Known for its deeply layered world building occupied by well-known fictional and historical characters with jumbled realities, this latest Anno Dracula entry doesn’t let up.  We at borg.com last year named the re-release of Dracula Cha Cha Cha the best read of 2012.  Check out our review here.  That novel followed Newman’s four protagonists as their stories collided with the death of Dracula in the 1950s.  Three women vampires are at the heart of the Anno Dracula universe: Geneviève Dieudonné, a centuries-old French vampire who watched and participated in key historic events in this timeline; Kate Reed–the most accessible of the three–a plucky Irish journalist who carries the reader through many events in Newman’s stories; and Penelope (“Penny”) Churchward, the third wheel who never quite becomes friends with the other “Charles’s Angels”.   The Charles is Charles Beauregard, a British spy all three women had relationships with over the years, and who died in Dracula Cha Cha Cha, around the time of the death of Dracula himself.

This latest installment of Newman’s series picks up with the tale of an up-and-coming vampire legend.

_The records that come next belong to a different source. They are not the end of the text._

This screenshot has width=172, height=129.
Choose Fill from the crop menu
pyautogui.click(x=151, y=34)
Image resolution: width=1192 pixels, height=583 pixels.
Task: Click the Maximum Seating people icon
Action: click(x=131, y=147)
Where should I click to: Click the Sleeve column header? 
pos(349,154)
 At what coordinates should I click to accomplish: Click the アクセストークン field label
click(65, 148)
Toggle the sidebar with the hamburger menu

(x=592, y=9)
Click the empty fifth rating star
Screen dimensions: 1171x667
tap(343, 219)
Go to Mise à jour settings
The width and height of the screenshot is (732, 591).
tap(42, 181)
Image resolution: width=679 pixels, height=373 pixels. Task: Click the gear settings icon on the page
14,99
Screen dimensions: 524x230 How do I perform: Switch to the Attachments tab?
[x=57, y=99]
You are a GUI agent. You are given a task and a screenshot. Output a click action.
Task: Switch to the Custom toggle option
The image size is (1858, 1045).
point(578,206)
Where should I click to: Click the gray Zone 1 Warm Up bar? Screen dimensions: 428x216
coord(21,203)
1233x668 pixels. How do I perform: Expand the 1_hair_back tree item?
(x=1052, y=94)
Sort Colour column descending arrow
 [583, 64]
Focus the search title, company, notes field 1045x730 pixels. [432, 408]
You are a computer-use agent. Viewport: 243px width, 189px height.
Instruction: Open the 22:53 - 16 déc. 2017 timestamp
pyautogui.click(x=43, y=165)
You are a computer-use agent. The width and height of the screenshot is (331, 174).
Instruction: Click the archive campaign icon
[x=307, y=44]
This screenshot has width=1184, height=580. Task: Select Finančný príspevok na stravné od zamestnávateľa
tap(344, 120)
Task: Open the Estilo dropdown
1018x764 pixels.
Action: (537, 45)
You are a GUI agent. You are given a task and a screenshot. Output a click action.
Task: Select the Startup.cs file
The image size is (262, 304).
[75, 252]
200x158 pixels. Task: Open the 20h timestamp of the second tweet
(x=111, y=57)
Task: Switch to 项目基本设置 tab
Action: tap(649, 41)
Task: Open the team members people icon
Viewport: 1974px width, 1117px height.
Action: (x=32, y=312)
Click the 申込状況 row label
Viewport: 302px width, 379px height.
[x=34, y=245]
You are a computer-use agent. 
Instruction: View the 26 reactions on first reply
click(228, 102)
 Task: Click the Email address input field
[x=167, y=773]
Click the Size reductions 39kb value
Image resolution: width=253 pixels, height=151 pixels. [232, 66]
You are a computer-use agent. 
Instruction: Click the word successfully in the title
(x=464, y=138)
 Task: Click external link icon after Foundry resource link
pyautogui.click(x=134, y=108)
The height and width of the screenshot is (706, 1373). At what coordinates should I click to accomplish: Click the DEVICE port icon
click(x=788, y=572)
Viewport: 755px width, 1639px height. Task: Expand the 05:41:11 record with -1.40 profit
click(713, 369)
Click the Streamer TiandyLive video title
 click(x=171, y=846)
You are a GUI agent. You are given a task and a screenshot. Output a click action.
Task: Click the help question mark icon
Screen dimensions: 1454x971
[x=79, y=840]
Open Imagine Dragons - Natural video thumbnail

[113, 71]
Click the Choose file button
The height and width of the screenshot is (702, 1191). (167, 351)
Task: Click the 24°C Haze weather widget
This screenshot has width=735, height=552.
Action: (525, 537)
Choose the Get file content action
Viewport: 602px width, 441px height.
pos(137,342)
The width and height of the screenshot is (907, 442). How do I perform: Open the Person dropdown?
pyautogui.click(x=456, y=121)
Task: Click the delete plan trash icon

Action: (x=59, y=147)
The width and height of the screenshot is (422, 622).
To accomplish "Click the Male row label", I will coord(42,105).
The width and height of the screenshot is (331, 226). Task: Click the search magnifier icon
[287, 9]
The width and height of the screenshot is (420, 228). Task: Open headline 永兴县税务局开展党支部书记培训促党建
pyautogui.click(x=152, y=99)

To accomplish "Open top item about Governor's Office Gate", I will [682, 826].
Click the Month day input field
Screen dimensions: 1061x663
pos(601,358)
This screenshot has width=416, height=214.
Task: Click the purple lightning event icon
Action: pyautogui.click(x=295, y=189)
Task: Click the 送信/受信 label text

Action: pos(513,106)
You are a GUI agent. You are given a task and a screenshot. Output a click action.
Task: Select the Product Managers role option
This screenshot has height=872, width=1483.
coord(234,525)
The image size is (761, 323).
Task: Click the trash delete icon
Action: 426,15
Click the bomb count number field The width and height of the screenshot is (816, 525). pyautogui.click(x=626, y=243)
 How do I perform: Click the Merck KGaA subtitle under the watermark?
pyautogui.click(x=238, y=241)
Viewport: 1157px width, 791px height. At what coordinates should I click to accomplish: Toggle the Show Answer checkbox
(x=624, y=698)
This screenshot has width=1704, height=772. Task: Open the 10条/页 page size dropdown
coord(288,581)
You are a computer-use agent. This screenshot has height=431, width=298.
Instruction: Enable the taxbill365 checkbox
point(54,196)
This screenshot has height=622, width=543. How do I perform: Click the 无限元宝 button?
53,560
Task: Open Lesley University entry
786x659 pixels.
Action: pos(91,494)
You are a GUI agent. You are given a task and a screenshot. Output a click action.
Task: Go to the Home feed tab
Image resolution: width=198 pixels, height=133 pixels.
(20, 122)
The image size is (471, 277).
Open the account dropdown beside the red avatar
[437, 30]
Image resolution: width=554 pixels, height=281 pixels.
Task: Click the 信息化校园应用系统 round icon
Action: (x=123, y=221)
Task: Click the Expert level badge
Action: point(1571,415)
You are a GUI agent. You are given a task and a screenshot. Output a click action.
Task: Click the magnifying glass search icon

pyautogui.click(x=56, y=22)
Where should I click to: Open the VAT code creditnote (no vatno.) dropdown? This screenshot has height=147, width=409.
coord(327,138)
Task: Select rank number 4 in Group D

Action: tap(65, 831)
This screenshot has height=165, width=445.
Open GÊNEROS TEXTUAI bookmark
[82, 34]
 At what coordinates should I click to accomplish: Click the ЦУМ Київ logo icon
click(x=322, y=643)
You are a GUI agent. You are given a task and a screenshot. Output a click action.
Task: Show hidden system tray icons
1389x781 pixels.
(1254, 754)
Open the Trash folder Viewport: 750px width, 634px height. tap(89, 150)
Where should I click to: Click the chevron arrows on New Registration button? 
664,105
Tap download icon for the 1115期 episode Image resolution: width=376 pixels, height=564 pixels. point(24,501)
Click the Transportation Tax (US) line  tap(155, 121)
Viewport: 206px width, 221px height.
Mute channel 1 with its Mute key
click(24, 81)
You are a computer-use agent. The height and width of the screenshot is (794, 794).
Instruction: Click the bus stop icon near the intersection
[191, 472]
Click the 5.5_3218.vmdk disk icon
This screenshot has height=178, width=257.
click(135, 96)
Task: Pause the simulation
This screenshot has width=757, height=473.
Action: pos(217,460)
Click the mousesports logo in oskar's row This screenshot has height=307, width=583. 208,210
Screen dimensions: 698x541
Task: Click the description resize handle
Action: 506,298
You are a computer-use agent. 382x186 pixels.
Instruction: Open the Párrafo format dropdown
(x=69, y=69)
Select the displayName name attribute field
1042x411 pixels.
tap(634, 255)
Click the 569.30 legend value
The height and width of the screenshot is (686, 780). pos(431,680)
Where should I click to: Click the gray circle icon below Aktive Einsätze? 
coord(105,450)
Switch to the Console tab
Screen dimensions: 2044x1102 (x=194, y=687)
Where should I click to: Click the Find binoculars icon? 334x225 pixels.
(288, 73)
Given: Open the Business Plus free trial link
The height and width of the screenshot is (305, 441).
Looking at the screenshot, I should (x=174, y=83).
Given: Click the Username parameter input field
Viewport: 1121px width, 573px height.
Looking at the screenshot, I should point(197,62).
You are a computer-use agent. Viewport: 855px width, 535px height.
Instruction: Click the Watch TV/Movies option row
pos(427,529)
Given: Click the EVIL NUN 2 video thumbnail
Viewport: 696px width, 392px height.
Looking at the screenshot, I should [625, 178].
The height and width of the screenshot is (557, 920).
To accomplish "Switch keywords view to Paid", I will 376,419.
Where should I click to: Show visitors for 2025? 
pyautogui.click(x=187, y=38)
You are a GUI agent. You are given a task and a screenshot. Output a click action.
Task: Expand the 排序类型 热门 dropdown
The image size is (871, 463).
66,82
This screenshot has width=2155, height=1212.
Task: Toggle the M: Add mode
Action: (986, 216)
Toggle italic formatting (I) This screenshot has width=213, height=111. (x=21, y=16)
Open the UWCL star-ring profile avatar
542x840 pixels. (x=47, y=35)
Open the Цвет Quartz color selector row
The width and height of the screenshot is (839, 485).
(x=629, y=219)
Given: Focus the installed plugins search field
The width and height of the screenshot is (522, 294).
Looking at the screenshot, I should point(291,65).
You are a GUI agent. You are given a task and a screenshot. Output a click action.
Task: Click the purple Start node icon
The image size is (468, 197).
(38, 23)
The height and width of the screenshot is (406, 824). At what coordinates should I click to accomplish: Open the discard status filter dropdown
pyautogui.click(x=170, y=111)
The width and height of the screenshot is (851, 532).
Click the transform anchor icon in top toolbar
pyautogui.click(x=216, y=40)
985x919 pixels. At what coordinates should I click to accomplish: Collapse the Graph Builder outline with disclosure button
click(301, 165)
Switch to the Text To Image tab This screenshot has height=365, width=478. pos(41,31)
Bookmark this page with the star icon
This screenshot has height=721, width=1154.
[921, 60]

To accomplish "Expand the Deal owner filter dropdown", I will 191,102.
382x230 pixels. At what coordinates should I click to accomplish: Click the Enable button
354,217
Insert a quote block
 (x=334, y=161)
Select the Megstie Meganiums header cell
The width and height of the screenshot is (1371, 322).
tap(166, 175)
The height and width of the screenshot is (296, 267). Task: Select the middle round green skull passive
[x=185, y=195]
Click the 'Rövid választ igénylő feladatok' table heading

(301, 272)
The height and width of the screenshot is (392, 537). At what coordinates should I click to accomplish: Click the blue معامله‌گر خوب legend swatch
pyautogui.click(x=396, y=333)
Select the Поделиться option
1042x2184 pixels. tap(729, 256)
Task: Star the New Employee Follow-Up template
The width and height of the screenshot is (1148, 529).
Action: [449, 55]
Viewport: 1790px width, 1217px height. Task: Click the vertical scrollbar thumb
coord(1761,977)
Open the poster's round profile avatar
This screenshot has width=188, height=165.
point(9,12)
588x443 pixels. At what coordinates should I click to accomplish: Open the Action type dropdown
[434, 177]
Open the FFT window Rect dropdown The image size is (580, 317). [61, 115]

Born Ion Popescu, Johnny Alucard was “turned” at the age of 13 in 1944.  But the story begins in 1976 when he ends up as a gofer under Francis Ford Coppola as he is agonizing over the production of, not Apocalypse Now, but his own Dracula film.  Geneviève, Kate, and Penny are back, and they have key roles in Ion’s story as he transforms himself into “Johnny Pop” and ultimately the wealthy Johnny Alucard, elevating himself higher than anyone thought possible.